Second: Avoid the Word You When you speak to her, reword your sentences so that 'you' doesn't appear. This is a vital technique for protecting a fragile ego. For example. Instead of saying. 'You are really cold and distant' use more neutral phrasing such as, 'It feels really distant and cold around here' or 'A cold wind seems to be blowing in my direction'. Another example would be, 'I feel sad when I am distanced.' Notice the neutral phrasing that avoids the word 'you'. Always find a way of wording your sentences so that you are saying, 'I feel (x, y or z) when such and such is said or done to me.'  Instead of 'I feel (x, y or z) when you say or do such and such.'

Third: Talk about your feelings If you talk about your own feelings, there's a better chance that she will be willing to listen, so long as she doesn't feel attacked or blamed. A good way to do this is to say, 'I feel sad (or whatever you feel) when we aren't close. 'Here you place the focus on you, not on her, and you also make sure to avoid the word 'you'.

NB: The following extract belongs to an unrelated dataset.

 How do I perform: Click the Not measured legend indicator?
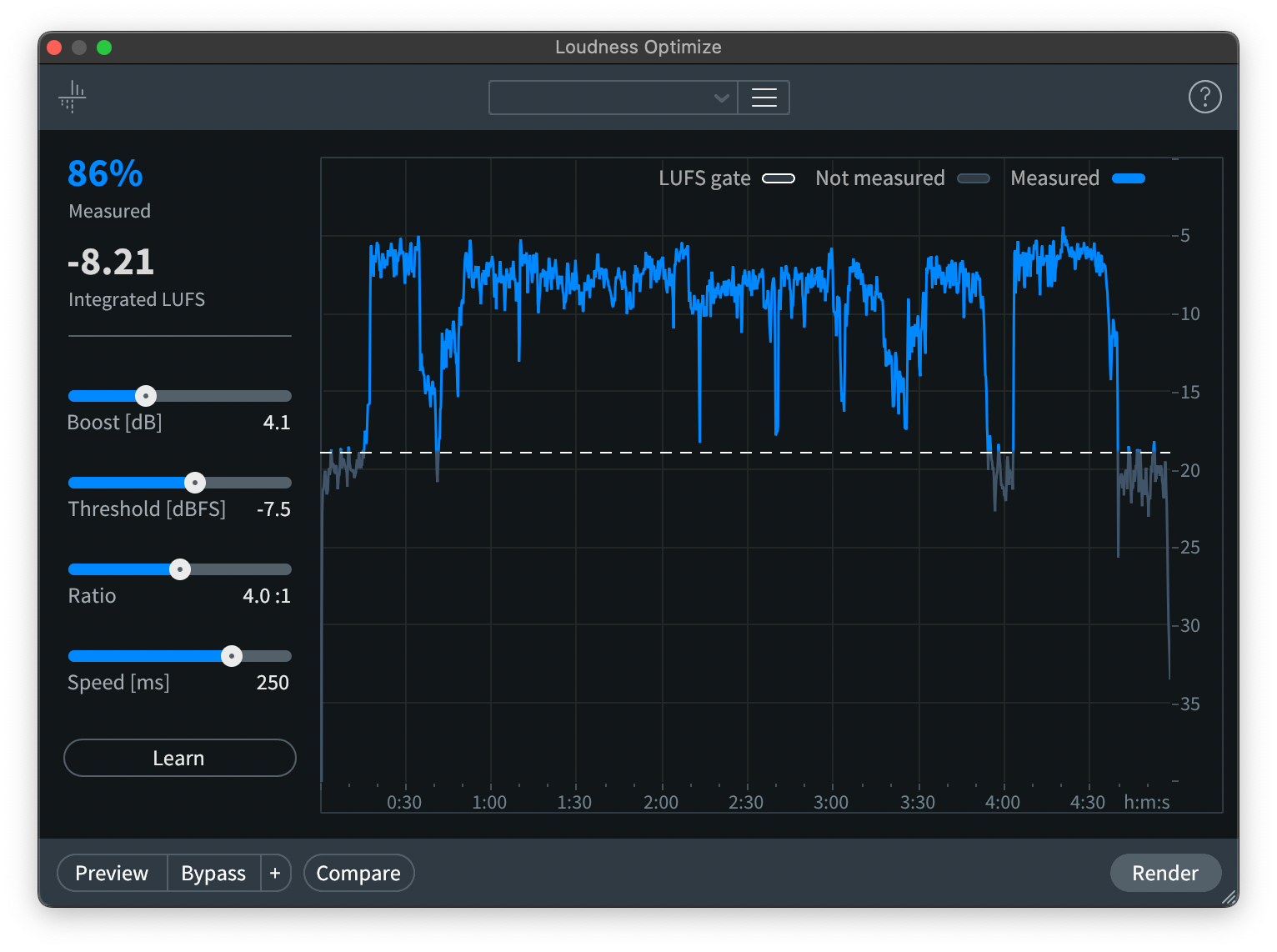click(974, 178)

Fourth: Use the 'Should I Be Feeling' technique to help her develop partial identification with your feelings. Partial identification is a fancy term for teaching her how to consider the effect her behavior has on you. If she isn't damaged beyond hope, you should be able to help her to consider how you feel when she is cold and distant without your ever confronting her directly. This technique is simple. Instead of saying, 'You are distant and cold and I don't like it,' you can simply ask a question that helps her to realize how you feel about what she's doing. For example, 'Should I be feeling pushed away when I don't receive a call back (or whatever applies)?' or 'Should I be feeling frozen out?' 

Be aware that some very fragile types may say, 'Feel how ever you want to feel. It's not my problem.'  For these types, you may need to say instead, 'How do you want me to feel when I receive the cold shoulder?' or 'How should I interpret the cold wind that 's blowing my way? What's it telling me?'  Notice that the focus of all these techniques is to help her talk instead of act her feelings out by distancing you.

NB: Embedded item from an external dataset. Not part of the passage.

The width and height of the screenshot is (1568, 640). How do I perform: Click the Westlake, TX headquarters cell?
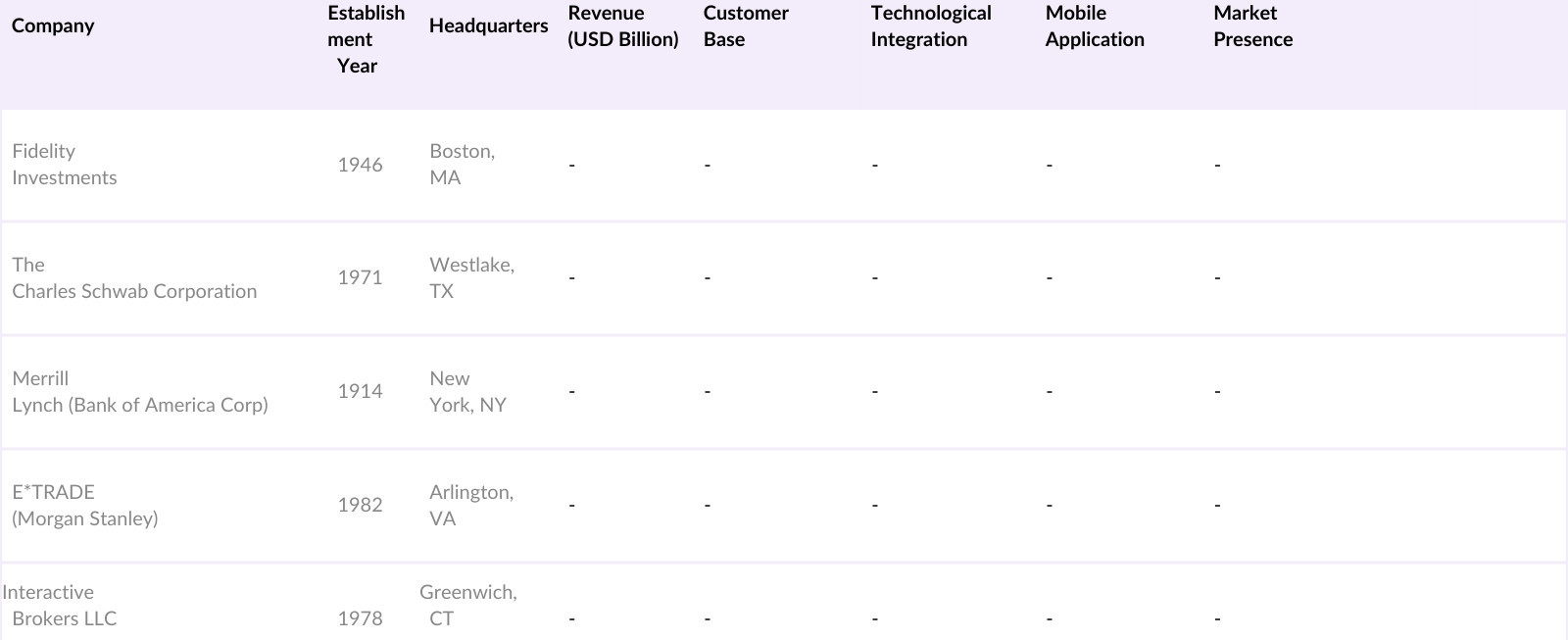(471, 278)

By confronting her behavior, you are missing the opportunity to open up a dialogue about the feelings that underlie the cold behavior. You want to get to the feelings and teach her to talk, not act. And, by confronting her, you shut her down rather than open her up. We both are after the same goal, to stop the distancing behavior. Confronting her won't stop the behavior, as you have seen; it only makes her more defensive and angry, and more inclined to distance. By contrast, my last question, 'What is the cold wind telling me?' is a good way to get at the feelings that she is to afraid to communicate directly.

And, last but not least, realize that distant and cold behavior is a defense against a feeling that is too threatening. In this case, she could be distancing because she is too afraid to tell you she's angry with you. Other possible reasons for the distancing: She could be afraid to become too close to you, or she could be frustrated by the long distance relationship, and her pulling away could be an attempt to cool down her strong feelings for you so that the distance isn't so frustrating.

You need to use your intuition and make a guess about what you think is bothering her. If you think she is escaping her anger, then, the next time she distances, you could simply cut to the chase and try to help her angry feelings, which we suspect underlie her distancing behavior. To do this you would simply ask a question, and plug into the question the feeling you think she has. For example, 'I sense a cold wind here. Are you angry with me?' Or, if you think she's afraid to get too close then you could say, 'I sense a cold wind here. Am I getting too close for comfort?'

You get the idea. I have given you a lot of information here. These techniques are the fruit of years of research. All these techniques have been proven effective. But not all techniques work for all people. You need to find what works best for her. Let me know what technique what works. And thanks for the great question.